[[ Available records open ]]

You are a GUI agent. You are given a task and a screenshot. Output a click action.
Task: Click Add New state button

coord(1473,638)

[[ Available records closed ]]
[[ Available records open ]]

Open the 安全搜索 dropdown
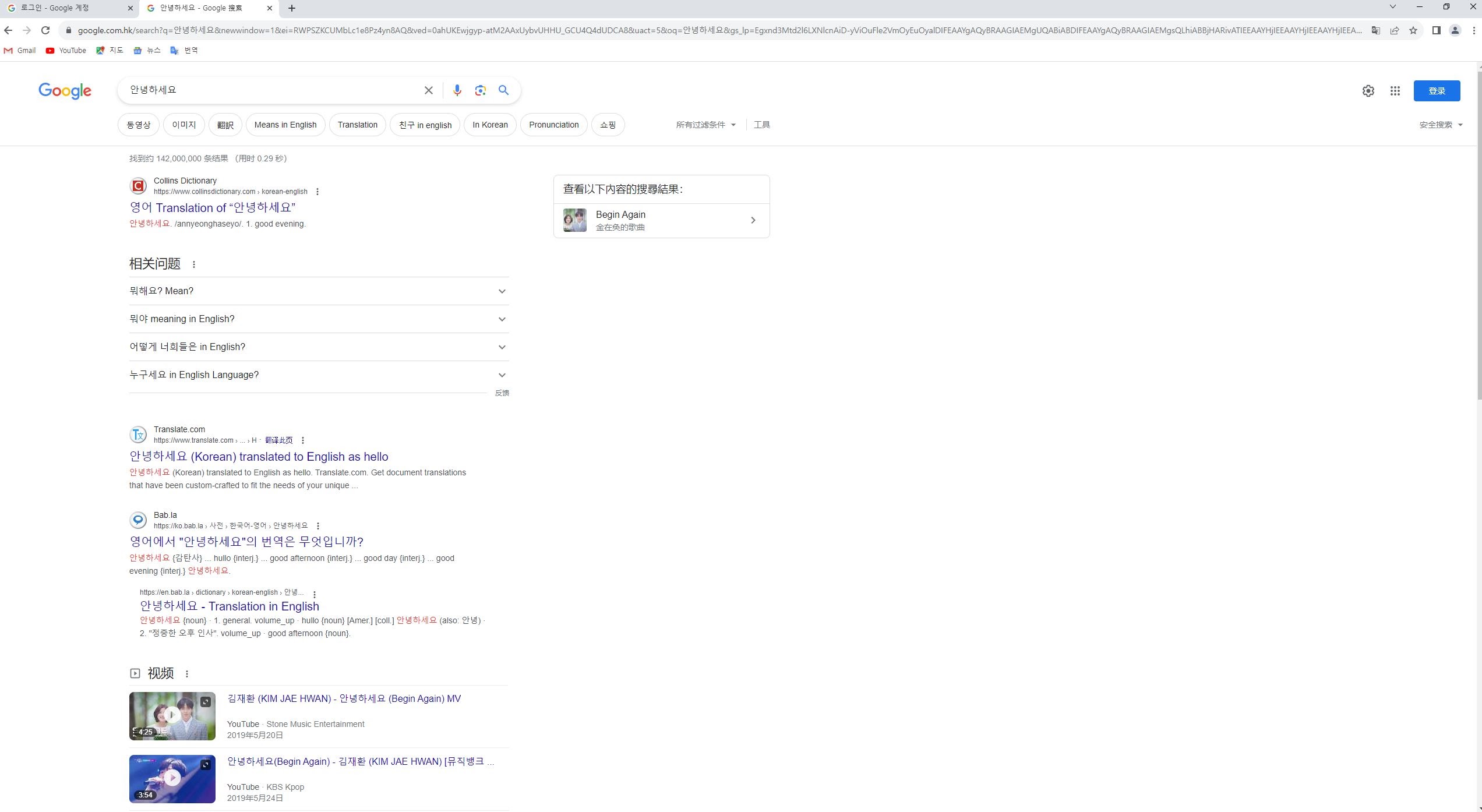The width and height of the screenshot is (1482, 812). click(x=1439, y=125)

[[ Available records closed ]]
[[ Available records open ]]

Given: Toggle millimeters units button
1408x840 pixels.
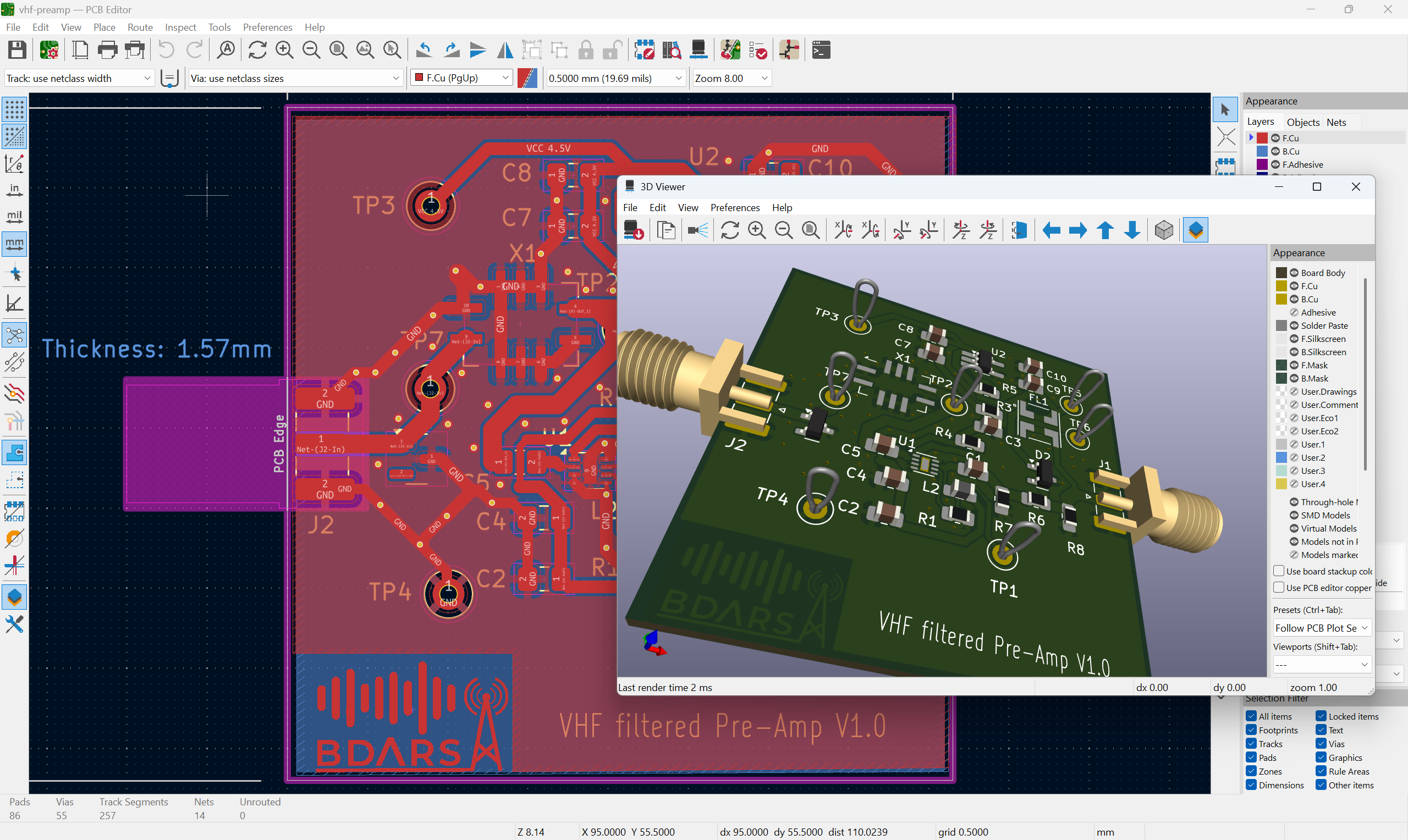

[[ Available records closed ]]

» The task:
Retype the entries above exactly, but only from the line containing "Given: Toggle millimeters units button" through the line containing "1408x840 pixels.", both included.

» The completed task:
Given: Toggle millimeters units button
1408x840 pixels.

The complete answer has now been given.